• **WORK ORDER**
Resume the forum thread below about wireless earphones for mountain biking, picking up right after its final post.

• **DOCUMENT EXTRACT**
··········

# True wireless earphones for mountain biking!



## AndySP (Mar 29, 2019)

Hi all,

This may seem like an odd question and to be honest I'm not even sure if i've posted it in the right subforum!

With social distancing going on right now, I would like to hit the local trails to keep my legs warm. (No one is around and not riding on the road, and I'm riding slowly so I don't risk crashing and overburdening the health services.) 

I also have a job where I have lots of conference calls which I could easily do whilst riding around.

I've tried it with my old 1st gen Airpods, but the wind noise means that the other parties on the call can't hear what I'm saying. A few people have suggested AirPod Pro's are much better. 

Has anyone tried riding their bike with wireless earphones - specifically for phone calls - and can suggest a solution that may work? 

(If a solution even exists without boxing in my face with a full face helmet!)


Cheers


----------



## Christopher Robin (Dec 1, 2004)

Beats by Dre 'Powerbeats 3'

They're comfortable even though they hook on the backs of your ears. They don't fall out. And if you don't want to wear them, you have that wire between them that can rest against the back of your neck so then you can just tuck the earphones inside your shirt collar (if that makes sense). 

They also have a remote on the left side for pausing tracks, skipping tracks and answering calls. Sound quality is good, although I've never used them at full speed on the road. So I can't comment on the wind noise.


----------



## LC17SMP (Dec 27, 2016)

Powerbeats Pro. Same as above but no wire connecting them. I can’t stand the wire bouncing on my neck. I use mine for work all the time. (Carpet cleaning)


----------



## AndySP (Mar 29, 2019)

Good stuff cheers both - I'll check them out


----------



## Rocky Mtn (Jan 19, 2014)

I had a air of truly wireless headphones. I was riding along and one bounced out. I saw it hit the ground and was never able to find it.

To me the wired ones make so much more sense given if one pops out then it is somewhat teathered to the other one.

Especially if you are going to pay $200 or more for a pair


----------



## ToYZiLLa (Feb 4, 2019)

I have not tried these yet, but I am thinking about getting a pair. You can use them for phone calls as well.

"O-tus are near ear speakers that look like earbuds but deliver stereo surround sound to you without being in your ear to block the sounds around you. Everything attaches to your helmet, hard hat, beanie, sweat band etc so you are tangle free, hassle free."

https://o-tus.com/


----------



## AndySP (Mar 29, 2019)

Good point Rocky Mtn, unfortunately for me personally, the calls are taken on my smart watch so I'm limited to wireless, but its completely valid - I know numerous people who have lost wireless earphones when out and about.

Cheers ToyZilla, will check them out


----------



## gedw (Jan 14, 2017)

AfterShokz are brilliant


----------



## SoDakSooner (Nov 23, 2005)

I have a set of the aftershokz as well. Mine are the MP3 version but I believe the bluetooth ones are phone compatible. Best of all, nothing in your ear as they are bone conductive, the sound clarity is good, AND you can hear your surroundings really well. If the volume is reasonably low, you can still have a conversation with folks.


----------



## Lone Rager (Dec 13, 2013)

Yeah. You can get a cord that'll attach your ear pods together so you don't lose one if it bounces out, and you don't have to stop to pick it up.

··········

• **DATA BELOW**
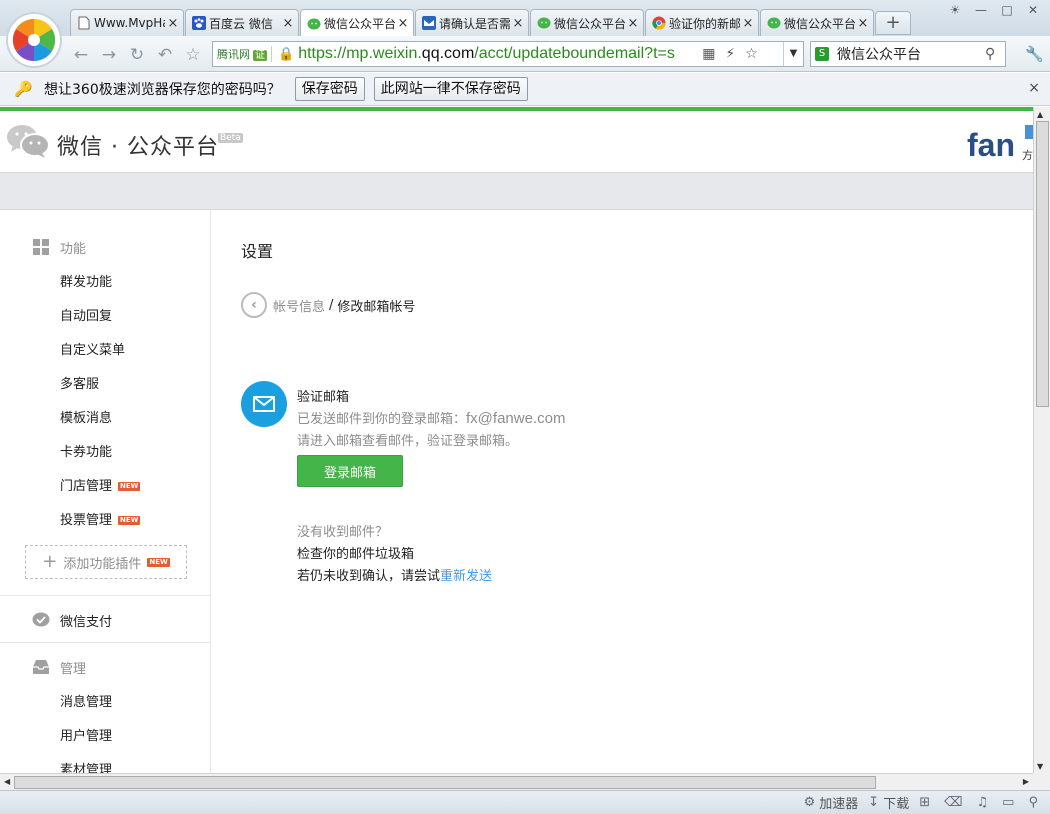 The image size is (1050, 814). Describe the element at coordinates (817, 22) in the screenshot. I see `tab-wechat-3: 微信公众平台 ×` at that location.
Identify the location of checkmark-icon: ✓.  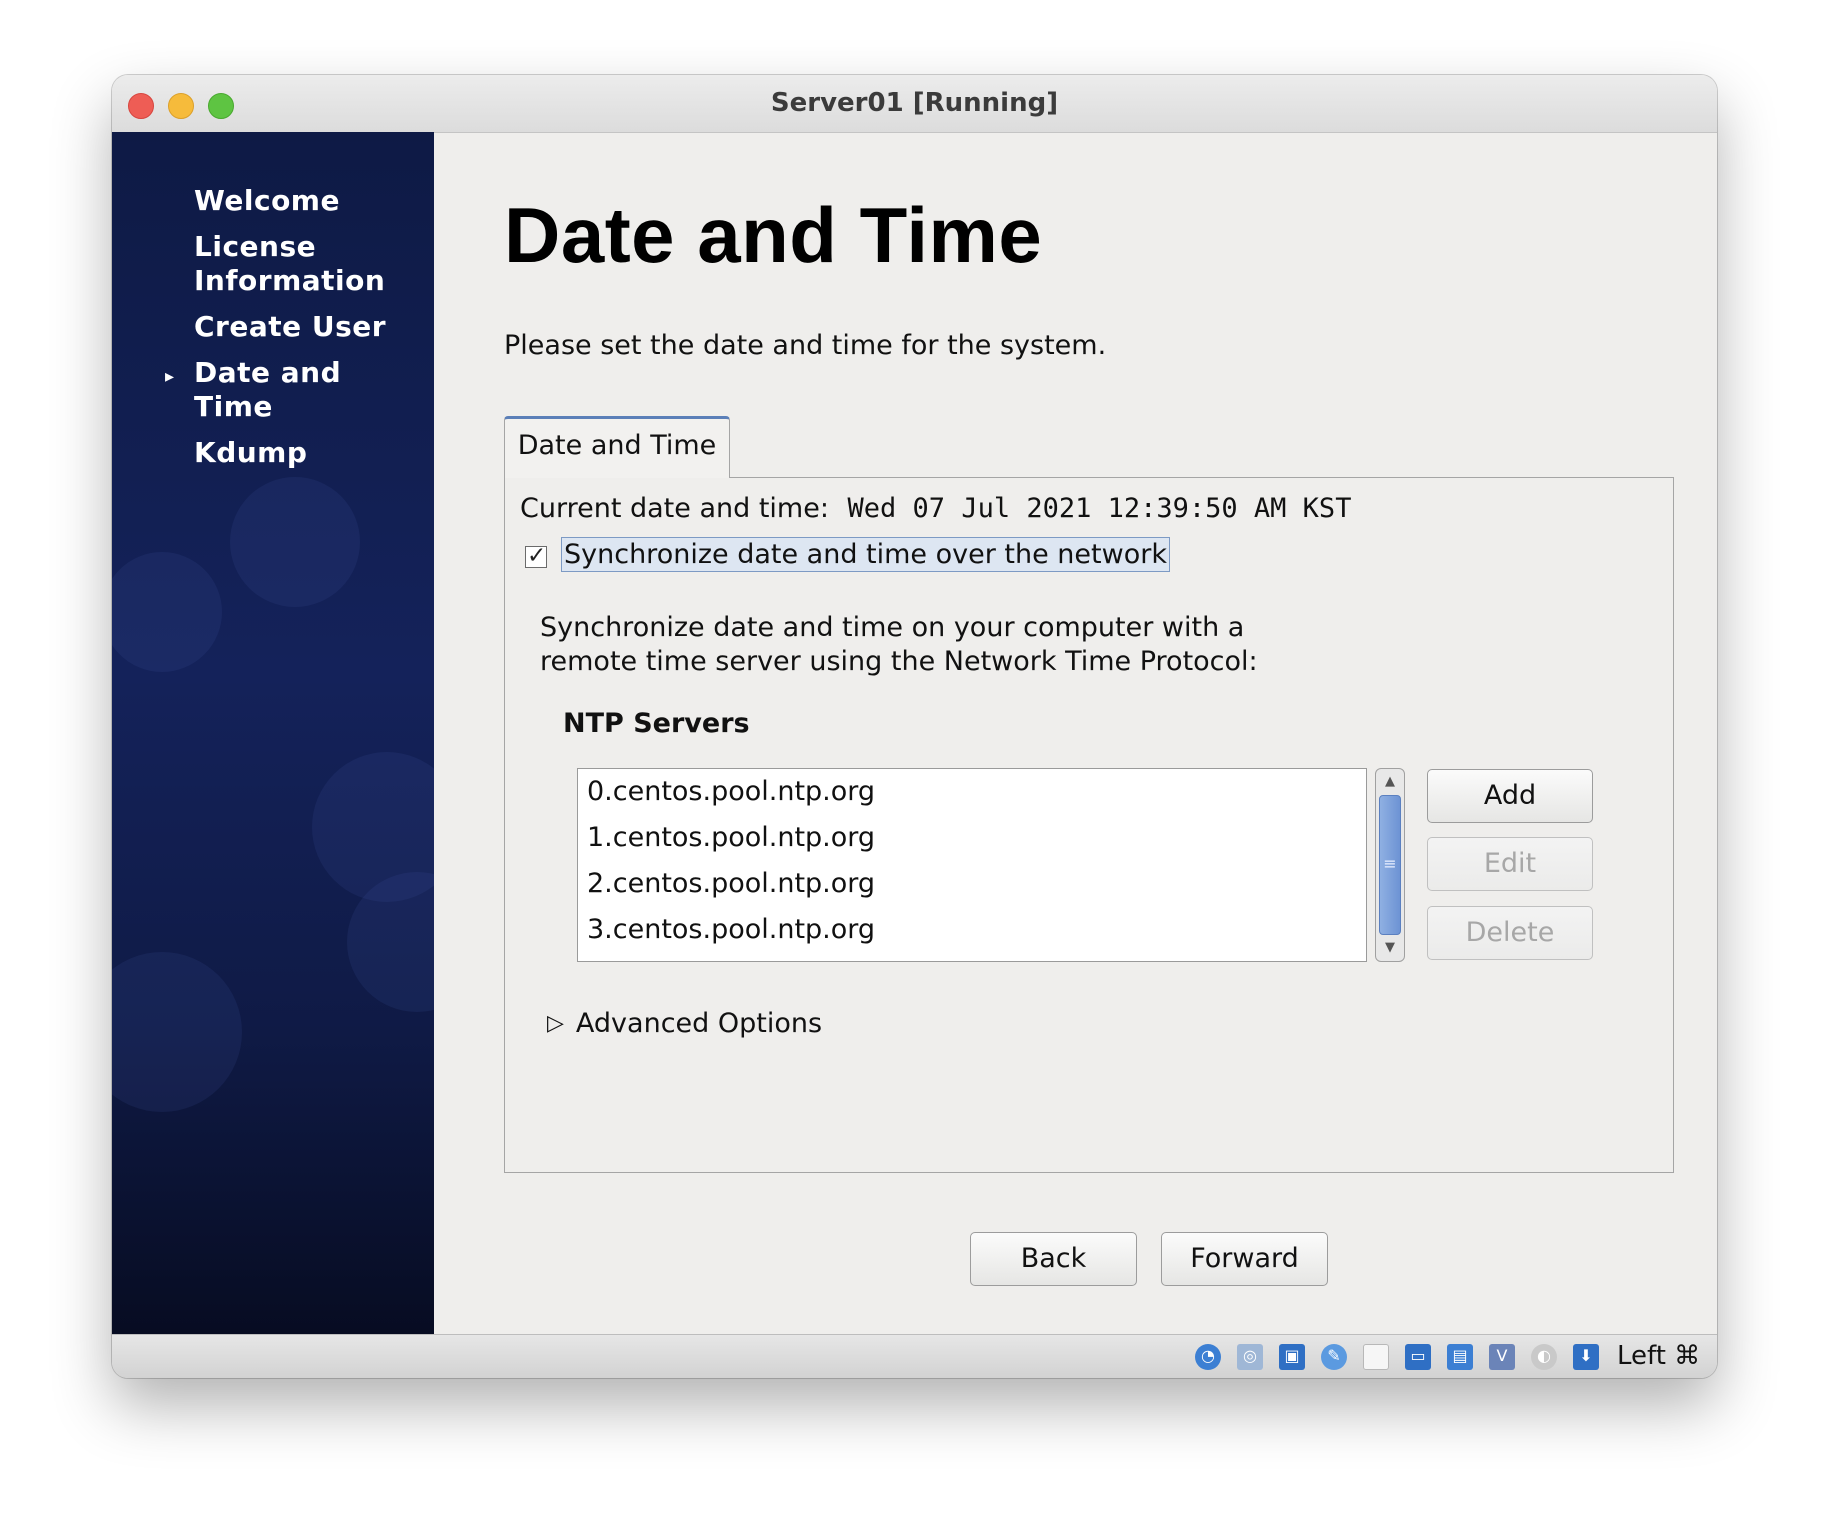
(537, 556).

··········

• **SOLVED EXERCISE**
----------



## KingOfOrd (Feb 19, 2005)

I've been riding with Powerbeats Pro since early February. The only problem I've had (might be user error) is with charging and having to reset my headphones. Kind of frustrating when I think they've been charging all day and then I go to use them and the right earpiece has a dead battery. 

Perfect for taking calls


----------



## AndySP (Mar 29, 2019)

Good stuff thanks all, appreciate the replies


----------



## NuckaMan (Dec 10, 2007)

I like "necklace" style BT earbuds. I personally use Beats X. I know the necklace style can be bothersome for some, but in the event one of them pops out during a techy section, it will just dangle vs. hitting the dirt. Also, in the event you want to speak and listen to someone, you can just pop one out and let it hang while conversing.


----------



## Lone Rager (Dec 13, 2013)

gedw said:


> AfterShokz are brilliant


Many people really like them, but I bought and returned them. I didn't like the sound. It was too strident and unpleasant with very little bass. I do think it varies depending on your head/skin/ears and fit. Also, the rigid connection behind my head would run into anything with a collar, like jackets etc.

I think they're worth a try, but maybe ensure you can easily return them. I got the ones I tried at REI.


----------



## SoDakSooner (Nov 23, 2005)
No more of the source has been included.